No Code Data Ingestion Framework using NiFi
Data Ingestion:
Data ingestion is the transportation of data from assorted sources to a storage medium where it can be accessed, used, and analyzed by an organization. The destination is typically a data warehouse, data mart, database, or a document store.Sources can be from RDBMS like MySql, Oracle, Postgres, File based like FTP,SFTP,Rest api’s,Streaming .The data ingestion layer is the backbone of any data engineering architecture.
APACHE NIFI
What is Apache Nifi?
Apache NiFi is one of the key tools in the area of Data Engineering and Big Data. It is primarily used for Data Ingestion and Orchestration. It is a real-time data ingestion platform, which can transfer and manage data transfer between different sources and destination systems. This supports a wide variety of data sources and protocols making this platform popular in many IT organizations.
What are NiFi Rest Api’s?
One of the key features of NiFi is its REST API, which allows developers to interact with the platform programmatically. The API provides a range of endpoints that can be used to manage NiFi’s configuration, data flows, and monitoring. One of the key benefits of the REST API is its ability to automate common tasks, such as creating data flows, starting and stopping processors, and retrieving data flow metrics. Developers can use the API to create custom scripts and applications that interact with NiFi, enabling them to automate their data integration processes.
How are we Using Nifi?
We have automated the ingestion process using the NiFi framework by calling the nifi restapi’s. We have written a wrapper on NiPyApi to call the NiFi rest API. Through this, we are able to create data flows, start and stop the processors, retrieve the data from the processors and run end-to-end ingestion while monitoring every step of the process. The information is passed to the api’s using json files.
Processor Group Flow
Basic Features of NIMBUS NiFi:
- Nimbus-NiFi enables users to ingest data from multiple sources into different destinations.
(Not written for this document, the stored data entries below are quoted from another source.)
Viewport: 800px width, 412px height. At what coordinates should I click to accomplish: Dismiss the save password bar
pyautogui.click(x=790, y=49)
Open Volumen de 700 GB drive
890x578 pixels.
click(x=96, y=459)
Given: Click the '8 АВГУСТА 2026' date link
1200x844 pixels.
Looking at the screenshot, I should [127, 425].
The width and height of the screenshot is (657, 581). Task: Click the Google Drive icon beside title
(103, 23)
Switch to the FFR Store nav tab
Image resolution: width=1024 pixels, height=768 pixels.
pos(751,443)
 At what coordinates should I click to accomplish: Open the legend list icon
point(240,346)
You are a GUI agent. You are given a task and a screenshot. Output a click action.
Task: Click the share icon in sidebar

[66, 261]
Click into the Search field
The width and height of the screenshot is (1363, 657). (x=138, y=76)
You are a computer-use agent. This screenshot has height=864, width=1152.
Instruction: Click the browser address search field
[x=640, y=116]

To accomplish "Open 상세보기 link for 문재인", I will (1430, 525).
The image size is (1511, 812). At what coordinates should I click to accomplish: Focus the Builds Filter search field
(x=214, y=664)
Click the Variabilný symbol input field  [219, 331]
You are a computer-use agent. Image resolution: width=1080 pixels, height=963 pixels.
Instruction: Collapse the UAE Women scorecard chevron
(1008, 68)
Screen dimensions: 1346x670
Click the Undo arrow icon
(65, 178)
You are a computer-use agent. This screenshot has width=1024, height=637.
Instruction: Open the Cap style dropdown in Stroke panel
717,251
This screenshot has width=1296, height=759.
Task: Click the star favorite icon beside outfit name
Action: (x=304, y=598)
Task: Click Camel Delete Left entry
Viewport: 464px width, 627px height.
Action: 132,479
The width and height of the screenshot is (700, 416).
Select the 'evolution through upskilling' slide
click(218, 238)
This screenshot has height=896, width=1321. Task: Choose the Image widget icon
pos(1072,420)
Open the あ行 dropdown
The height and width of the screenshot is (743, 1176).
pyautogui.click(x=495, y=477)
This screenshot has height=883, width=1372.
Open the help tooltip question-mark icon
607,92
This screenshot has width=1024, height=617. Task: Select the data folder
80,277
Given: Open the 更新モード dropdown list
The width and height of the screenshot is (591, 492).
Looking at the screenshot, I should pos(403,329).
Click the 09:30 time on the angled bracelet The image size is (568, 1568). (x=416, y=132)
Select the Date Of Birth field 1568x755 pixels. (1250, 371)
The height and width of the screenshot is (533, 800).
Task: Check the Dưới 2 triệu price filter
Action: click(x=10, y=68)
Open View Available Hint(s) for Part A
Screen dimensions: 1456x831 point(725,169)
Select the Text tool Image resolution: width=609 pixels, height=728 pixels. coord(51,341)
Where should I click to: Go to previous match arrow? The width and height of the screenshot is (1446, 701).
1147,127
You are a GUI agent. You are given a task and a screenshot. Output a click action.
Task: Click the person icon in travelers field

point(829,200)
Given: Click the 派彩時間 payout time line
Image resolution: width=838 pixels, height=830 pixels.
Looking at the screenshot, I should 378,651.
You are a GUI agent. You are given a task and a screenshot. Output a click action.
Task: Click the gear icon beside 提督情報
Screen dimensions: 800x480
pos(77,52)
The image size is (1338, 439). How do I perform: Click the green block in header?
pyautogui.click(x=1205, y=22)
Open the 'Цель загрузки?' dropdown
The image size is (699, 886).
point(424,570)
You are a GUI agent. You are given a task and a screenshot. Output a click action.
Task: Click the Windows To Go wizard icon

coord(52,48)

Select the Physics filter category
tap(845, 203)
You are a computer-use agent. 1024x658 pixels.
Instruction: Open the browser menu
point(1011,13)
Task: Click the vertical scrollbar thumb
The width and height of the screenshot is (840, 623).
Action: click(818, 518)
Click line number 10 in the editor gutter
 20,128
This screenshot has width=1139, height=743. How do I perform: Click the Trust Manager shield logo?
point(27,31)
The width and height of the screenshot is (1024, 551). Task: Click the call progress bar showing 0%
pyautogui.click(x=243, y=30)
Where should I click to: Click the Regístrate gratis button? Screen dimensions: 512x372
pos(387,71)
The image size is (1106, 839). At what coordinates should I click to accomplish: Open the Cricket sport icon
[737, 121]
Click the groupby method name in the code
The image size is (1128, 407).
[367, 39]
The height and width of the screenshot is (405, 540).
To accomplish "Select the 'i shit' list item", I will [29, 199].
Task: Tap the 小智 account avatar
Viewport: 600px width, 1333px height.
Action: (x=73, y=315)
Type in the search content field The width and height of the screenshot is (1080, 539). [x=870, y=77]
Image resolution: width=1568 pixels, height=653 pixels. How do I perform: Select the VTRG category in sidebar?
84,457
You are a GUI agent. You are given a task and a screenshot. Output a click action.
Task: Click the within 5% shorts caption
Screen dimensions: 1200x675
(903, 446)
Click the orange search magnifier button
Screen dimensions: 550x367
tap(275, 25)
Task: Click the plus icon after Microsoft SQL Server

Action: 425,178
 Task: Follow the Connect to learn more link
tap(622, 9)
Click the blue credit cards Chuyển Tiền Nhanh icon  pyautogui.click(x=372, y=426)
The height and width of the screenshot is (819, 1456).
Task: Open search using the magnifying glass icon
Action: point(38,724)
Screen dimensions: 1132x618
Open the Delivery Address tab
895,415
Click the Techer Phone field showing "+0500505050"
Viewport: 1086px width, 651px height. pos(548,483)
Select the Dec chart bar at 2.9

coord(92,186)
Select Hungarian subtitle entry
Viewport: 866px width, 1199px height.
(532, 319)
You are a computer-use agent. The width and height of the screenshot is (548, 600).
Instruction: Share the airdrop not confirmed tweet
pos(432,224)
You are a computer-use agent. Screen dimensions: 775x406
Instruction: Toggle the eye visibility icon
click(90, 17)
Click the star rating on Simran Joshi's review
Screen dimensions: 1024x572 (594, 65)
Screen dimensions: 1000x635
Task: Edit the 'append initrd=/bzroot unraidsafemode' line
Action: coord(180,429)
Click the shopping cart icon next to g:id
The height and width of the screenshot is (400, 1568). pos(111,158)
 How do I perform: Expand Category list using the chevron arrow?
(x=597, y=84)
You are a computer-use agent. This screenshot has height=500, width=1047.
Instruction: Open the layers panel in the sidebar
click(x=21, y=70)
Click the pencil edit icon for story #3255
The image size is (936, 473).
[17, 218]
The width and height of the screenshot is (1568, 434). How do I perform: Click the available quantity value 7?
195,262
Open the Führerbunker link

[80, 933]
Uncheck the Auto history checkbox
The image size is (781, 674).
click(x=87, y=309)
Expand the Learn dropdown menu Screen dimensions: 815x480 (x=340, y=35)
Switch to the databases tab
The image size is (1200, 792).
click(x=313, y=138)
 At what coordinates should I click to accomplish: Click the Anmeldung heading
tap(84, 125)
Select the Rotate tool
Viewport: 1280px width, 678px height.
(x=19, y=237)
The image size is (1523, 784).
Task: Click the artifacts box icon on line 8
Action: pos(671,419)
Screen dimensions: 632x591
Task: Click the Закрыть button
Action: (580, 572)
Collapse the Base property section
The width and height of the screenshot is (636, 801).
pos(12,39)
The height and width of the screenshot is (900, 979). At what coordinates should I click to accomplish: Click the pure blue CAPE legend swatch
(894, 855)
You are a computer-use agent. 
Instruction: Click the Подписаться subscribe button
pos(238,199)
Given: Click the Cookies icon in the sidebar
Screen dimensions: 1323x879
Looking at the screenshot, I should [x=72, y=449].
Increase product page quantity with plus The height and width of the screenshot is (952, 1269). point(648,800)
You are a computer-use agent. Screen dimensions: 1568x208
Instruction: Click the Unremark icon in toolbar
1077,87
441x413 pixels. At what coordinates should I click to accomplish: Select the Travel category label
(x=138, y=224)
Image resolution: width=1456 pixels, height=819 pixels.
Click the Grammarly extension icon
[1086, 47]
- No need to write any script or code.
- The user doesn’t need to worry about the configurations.
- Users must provide the source and destination details in easily configurable json files, and Nimbus-NiFi will handle the rest.
- Support for both SSL and NON SSL.
Support for Multiple Sources And Destination
- Supported Sources:
- RDBMS
- Mysql
- Oracle
- PostgreSQL
- SFTP/FTP
- RDBMS
- Supported Destinations:
- S3
- HDFS
How to use Nimbus-NiFi?
- Create the config.json file.
- Create the setup.json file according to your source and destination.
- Make a ingestion.json file according to your source and destination.
- Run these command on terminal
- python setup.py install
- nimbus_env –f {path to your setup.json file} –c {path to your config.json file} to set up the NiFi environment.
- run_ingestion –f {path to your ingestion.json file} –c {path to your config.json file} to run the ingestion.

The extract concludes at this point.